HEADNOTE
[This headnote is not to be read as part of the judgment]
The respondent, Mr Elzamtar, is a builder by trade. He alleged that in approximately 2003 the appellant, Bangladesh Islamic Centre, retained him to coordinate renovations to its mosque and to incur the costs of those works on behalf of the appellant (which would ultimately be reimbursed). The respondent sued for the repayment of certain loans that he had allegedly made to the appellant and for reimbursement of the renovation costs that he claimed he had incurred at the request of the appellant.
The appellant admitted that there had been an arrangement between itself and the respondent however it disputed the quantum of expenses allegedly incurred.
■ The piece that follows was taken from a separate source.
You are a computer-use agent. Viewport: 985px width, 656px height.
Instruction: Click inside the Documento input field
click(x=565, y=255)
It also contended that the respondent's claim was statute-barred as the expenses had been incurred, if at all, more than six years prior to the commencement of proceedings. The respondent adduced a list of expenses that he had allegedly incurred (the Expenditure List) which was signed by representatives of the appellant. In opening submissions below, counsel for the respondent sought to file a Reply, relying on the Expenditure List as a confirmation for the purpose of s 54 of the Limitation Act 1969 (NSW). The primary judge permitted the Reply to be filed as it did not give rise to any factual issues not already present in the proceedings.
His Honour found that the Expenditure List acted as a confirmation, resulting in the respondent's claim in the main not being statute-barred. It was further found that the Expenditure List constituted an admission on the part of the appellant that the expenditures listed in it were incurred and liable to be reimbursed to the respondent. His Honour directed the entry of judgment in favour of the respondent in the sum of $314,055, reflecting the respondent's partial success on the loans claim and the reimbursement claim.
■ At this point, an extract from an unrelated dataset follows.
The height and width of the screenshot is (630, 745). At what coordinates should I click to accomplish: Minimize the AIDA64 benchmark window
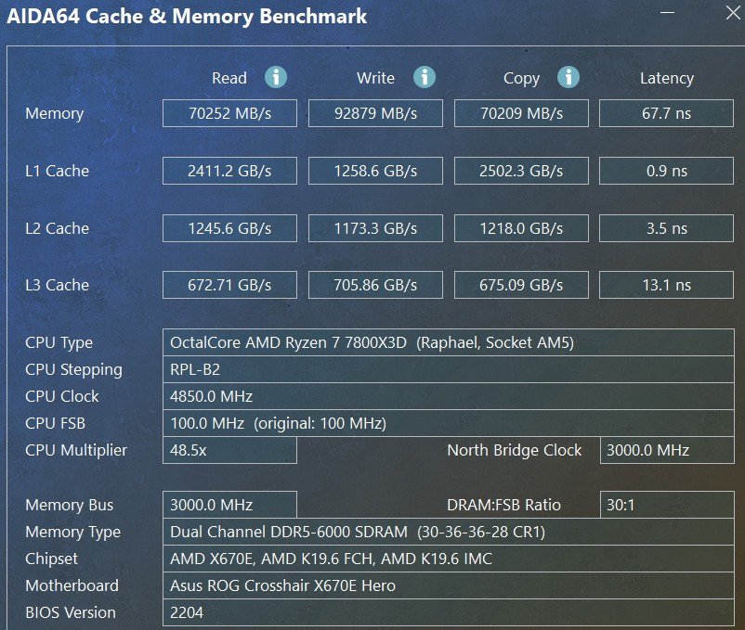click(668, 13)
The appellant challenges that part of his Honour's judgment concerned with the reimbursement claim. It argues that there is further evidence additional to the evidence before the primary judge which justifies the setting aside of his Honour's judgment, constituting "special grounds" under s 75A of the Supreme Court Act 1970 (NSW). The further evidence comprises three affidavits which seek to impugn various expenditure items which formed part of the respondent's reimbursement claim.
The primary issues on appeal were:
(1) Whether the further evidence could have been obtained with reasonable diligence for use at the trial;
(2) Whether there was a high degree of probability that the result below would have been different;
(3) Whether the further evidence is credible.
The Court dismissed the appeal:
(Per Macfarlan JA at [59], Basten JA and Payne JA agreeing at [1] and [60] and adding further observations).
Whilst acknowledging the possible breadth of circumstances in which further evidence on appeal may be adduced, as explained by Bell P in Searle, it is nevertheless convenient to consider the appellant's application by reference to Clarke JA's criteria in Akins: [41], [60].
Akins v National Australia Bank (1994) 34 NSWLR 155, applied.
Searle v Commonwealth of Australia (2019) 100 NSWLR 55; [2019] NSWCA 127, referred to.
In relation to Issue 1:
Nothing in the three affidavits suggests that the further evidence would not have been obtainable by the appellant through the exercise of reasonable diligence prior to the hearing before the primary judge: [42].
The Reply did not give rise to factual issues not already present in the proceedings and thus its filing did not provide an excuse for the appellant not to have sought further evidence prior to the hearing to undermine the respondent's claim for reimbursement: [45], [47]. It was open to the appellant to raise any prejudice suffered from the filing of the Reply with the primary judge, but it did not do so: [48].
In relation to Issue 2:
Whether the invoices sought to be impugned fell within any of the categories of expenditure listed in the Expenditure List is not answered by the further evidence: [52]. The content and nature of the further evidence leads to the strong probability that it would not have made any difference to the result at first instance; the possibility of a different result remains in the realm of conjecture. It further follows that the evidence does not establish that the respondent put forward a false case and knew it: [57].
McCann v Parsons (1954) 93 CLR 418; [1954] HCA 70, referred to.
In relation to Issue 3:
There is no basis for a positive conclusion that the evidence in the affidavits is credible and should be accepted: [58].